Start of EXCERPTED TEXT

Now a black man will be called Mr. President.

They never thought they would see the day, people said, especially the older ones, who could remember the murders of Martin Luther King Jr., Medgar Evers and Malcolm X. They wept, some of them, and so did I. Perhaps it was because this man seems so young and vigorous in a nation that seems old and tired. Perhaps it is because he promises change and hope, and both are so badly needed. He is the president for our children's generation, a more tolerant and diverse society, so insensible of bright dividing lines that one of them would idly wonder whether Theodore Roosevelt was a black man. They belie a time when there was a crayon labeled "flesh" in my Crayola box, a crayon that was a pale pink.

But I suspect that, like many others, I wept for myself, too, because I felt I was part of a country that was living its principles. Despite all our prejudices, seen and hidden, millions of citizens managed, in the words of Dr. King, to judge Barack Obama by the content of his character and not the color of his skin. There were many reasons to elect him president, but this was one collateral gift: to be able to watch America look an old evil in the eye and to say, no more. We must be better than that. We can be better than that. We are better than that.

Let the change begin.

Tuesday, November 4, 2008

A painless voting experience

How about that? I was fully prepared with not one, but two knitting projects in case I waited for so long that I got bored with just the first one. Also, I dropped Mr W off at the before-school care, and Sally off at dog school, anticipating having to max out their days so I could spend time waiting in line to vote today.

End of EXCERPTED TEXT
Start of DATA RECORDS

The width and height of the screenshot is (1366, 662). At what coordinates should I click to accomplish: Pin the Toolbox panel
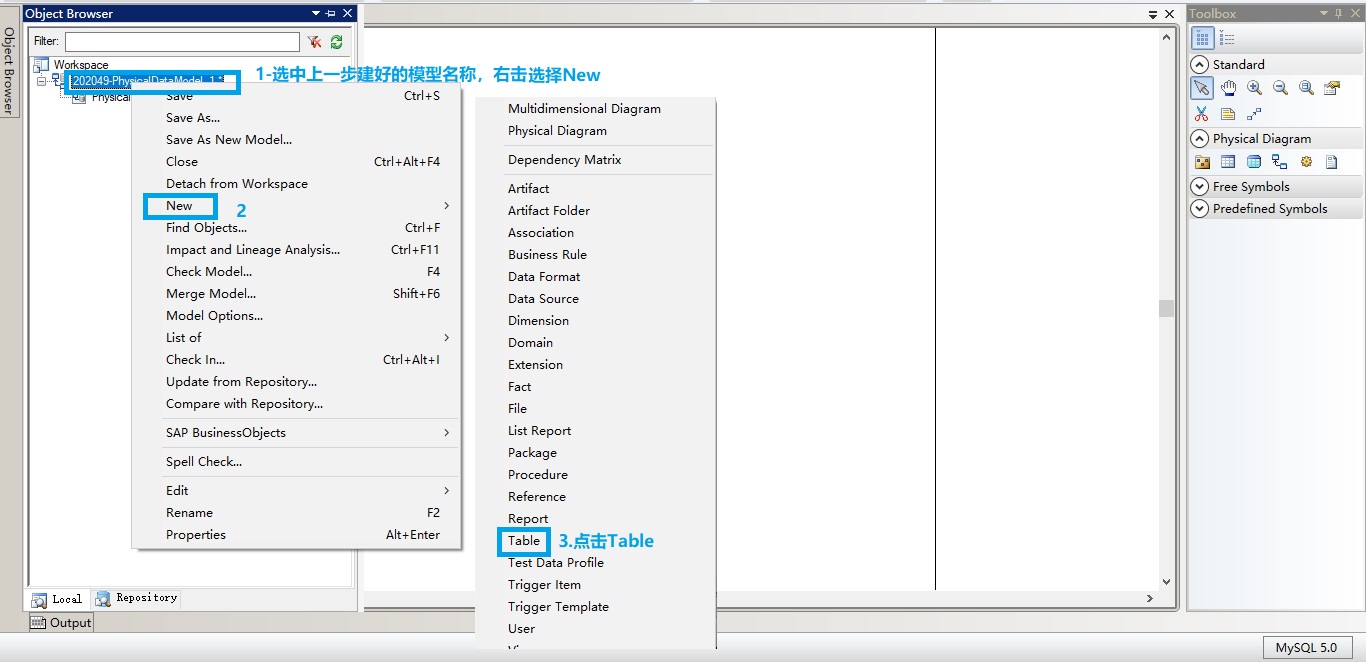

End of DATA RECORDS
Start of DATA RECORDS

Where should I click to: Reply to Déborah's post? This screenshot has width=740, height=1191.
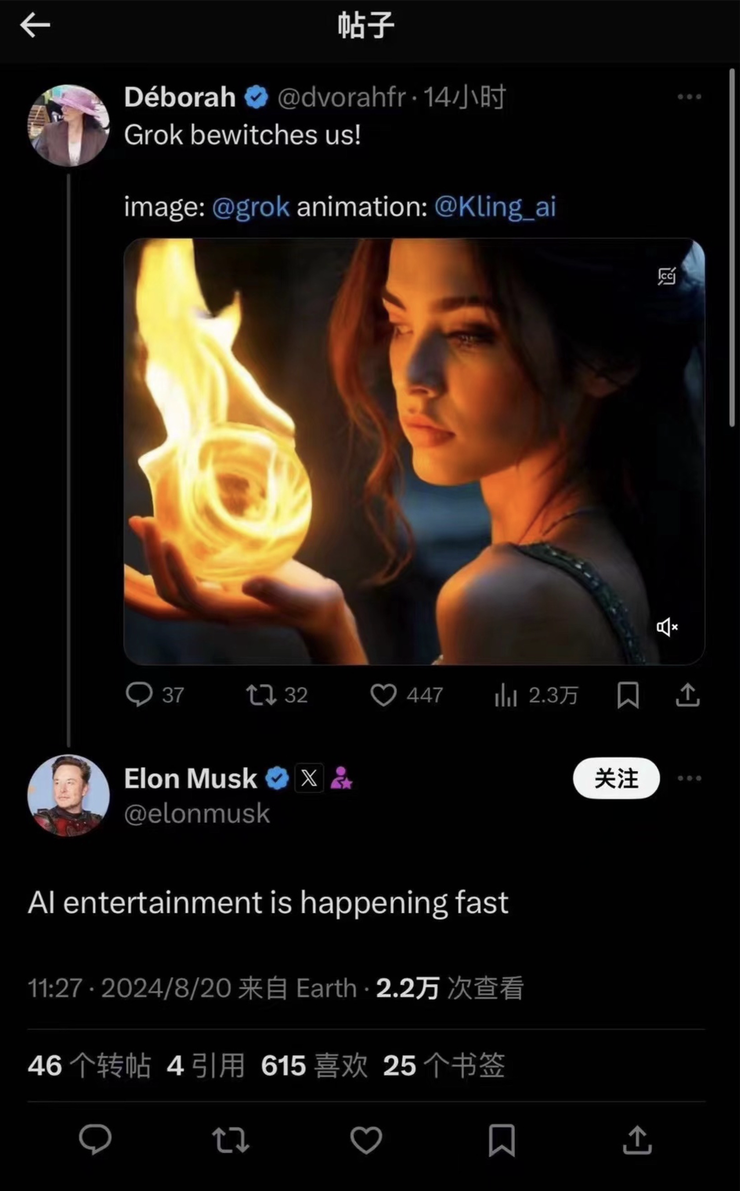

End of DATA RECORDS
Start of DATA RECORDS

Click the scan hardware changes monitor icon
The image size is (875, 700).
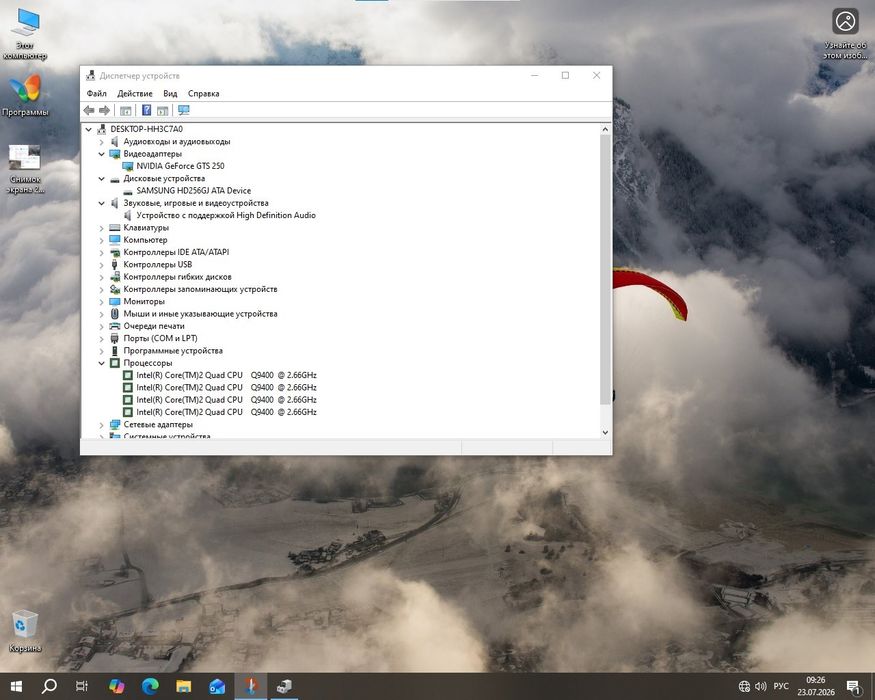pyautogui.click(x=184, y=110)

End of DATA RECORDS

ACTIVITY:
In the excerpted text above, condense the paragraph that begins "But I suspect that" into a shorter version that keeps its main facts.

ANSWER TO THE EXERCISE:
Like many others, I also wept for myself, feeling part of a country that was living its principles. Despite prejudices both seen and hidden, millions of citizens judged Barack Obama, in Dr. King's words, by the content of his character and not the color of his skin. Among the many reasons to elect him, this was a collateral gift: watching America look an old evil in the eye and say no more, declaring that we must be, can be, and are better than that.